## YOUR OBJECTIVE
The lines below that include the word "Clear" are to be reported.

## MATERIAL PROVIDED

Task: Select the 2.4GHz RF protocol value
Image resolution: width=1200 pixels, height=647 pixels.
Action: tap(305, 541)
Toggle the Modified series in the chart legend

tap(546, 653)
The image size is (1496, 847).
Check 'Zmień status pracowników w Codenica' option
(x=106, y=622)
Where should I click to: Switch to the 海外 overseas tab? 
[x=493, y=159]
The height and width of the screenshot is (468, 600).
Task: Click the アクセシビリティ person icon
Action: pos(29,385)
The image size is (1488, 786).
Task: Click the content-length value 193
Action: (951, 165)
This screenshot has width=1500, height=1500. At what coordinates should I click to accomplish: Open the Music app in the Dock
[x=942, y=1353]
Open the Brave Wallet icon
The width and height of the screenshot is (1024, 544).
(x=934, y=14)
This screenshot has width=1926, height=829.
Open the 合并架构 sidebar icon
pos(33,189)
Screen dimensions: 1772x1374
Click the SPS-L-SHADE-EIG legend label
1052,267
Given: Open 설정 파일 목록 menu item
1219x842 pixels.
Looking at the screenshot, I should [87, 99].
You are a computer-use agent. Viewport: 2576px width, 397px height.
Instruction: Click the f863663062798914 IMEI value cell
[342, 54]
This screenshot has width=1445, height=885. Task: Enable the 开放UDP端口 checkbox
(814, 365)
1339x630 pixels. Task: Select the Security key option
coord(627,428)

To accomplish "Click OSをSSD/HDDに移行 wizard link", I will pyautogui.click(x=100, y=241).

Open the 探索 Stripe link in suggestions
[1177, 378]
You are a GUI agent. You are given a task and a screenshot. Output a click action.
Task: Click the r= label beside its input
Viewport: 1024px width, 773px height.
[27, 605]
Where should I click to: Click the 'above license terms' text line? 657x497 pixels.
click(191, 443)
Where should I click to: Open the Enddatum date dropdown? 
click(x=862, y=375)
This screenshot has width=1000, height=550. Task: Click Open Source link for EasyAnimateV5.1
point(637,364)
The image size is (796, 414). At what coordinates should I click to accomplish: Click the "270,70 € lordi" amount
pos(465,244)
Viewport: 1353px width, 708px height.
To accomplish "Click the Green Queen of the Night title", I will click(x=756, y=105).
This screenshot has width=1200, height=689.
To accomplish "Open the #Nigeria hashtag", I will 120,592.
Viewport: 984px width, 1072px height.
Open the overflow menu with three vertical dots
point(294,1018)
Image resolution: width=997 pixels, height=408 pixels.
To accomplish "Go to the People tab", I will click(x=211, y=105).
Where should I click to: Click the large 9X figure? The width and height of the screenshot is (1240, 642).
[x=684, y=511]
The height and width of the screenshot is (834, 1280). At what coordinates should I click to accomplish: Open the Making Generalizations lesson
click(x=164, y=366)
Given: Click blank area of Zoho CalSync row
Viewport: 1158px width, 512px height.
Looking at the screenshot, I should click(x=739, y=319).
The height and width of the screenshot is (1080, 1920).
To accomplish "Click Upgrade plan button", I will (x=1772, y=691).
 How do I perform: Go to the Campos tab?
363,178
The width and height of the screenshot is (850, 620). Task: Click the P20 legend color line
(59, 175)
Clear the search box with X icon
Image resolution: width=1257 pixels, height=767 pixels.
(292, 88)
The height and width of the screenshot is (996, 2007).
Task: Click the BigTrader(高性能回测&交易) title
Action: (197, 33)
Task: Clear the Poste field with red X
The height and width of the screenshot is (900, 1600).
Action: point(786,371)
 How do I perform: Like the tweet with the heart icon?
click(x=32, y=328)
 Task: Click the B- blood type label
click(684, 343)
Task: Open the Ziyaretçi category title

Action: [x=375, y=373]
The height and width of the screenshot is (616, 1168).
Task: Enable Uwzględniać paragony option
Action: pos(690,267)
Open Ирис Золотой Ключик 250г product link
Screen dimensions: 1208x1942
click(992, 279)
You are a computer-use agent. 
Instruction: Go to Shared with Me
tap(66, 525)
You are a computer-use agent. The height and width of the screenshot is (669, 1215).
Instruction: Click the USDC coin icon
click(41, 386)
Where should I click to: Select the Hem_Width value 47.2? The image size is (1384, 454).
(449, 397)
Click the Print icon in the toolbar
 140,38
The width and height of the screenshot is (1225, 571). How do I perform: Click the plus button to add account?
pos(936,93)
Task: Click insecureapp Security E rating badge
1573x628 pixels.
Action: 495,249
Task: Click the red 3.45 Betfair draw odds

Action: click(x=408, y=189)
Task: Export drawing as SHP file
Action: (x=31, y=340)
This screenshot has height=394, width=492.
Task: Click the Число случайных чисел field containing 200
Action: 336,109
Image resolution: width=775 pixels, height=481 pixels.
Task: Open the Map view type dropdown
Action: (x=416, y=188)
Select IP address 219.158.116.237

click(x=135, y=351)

## YOUR SOLUTION
Clear the search box with X icon
Task: Clear the Poste field with red X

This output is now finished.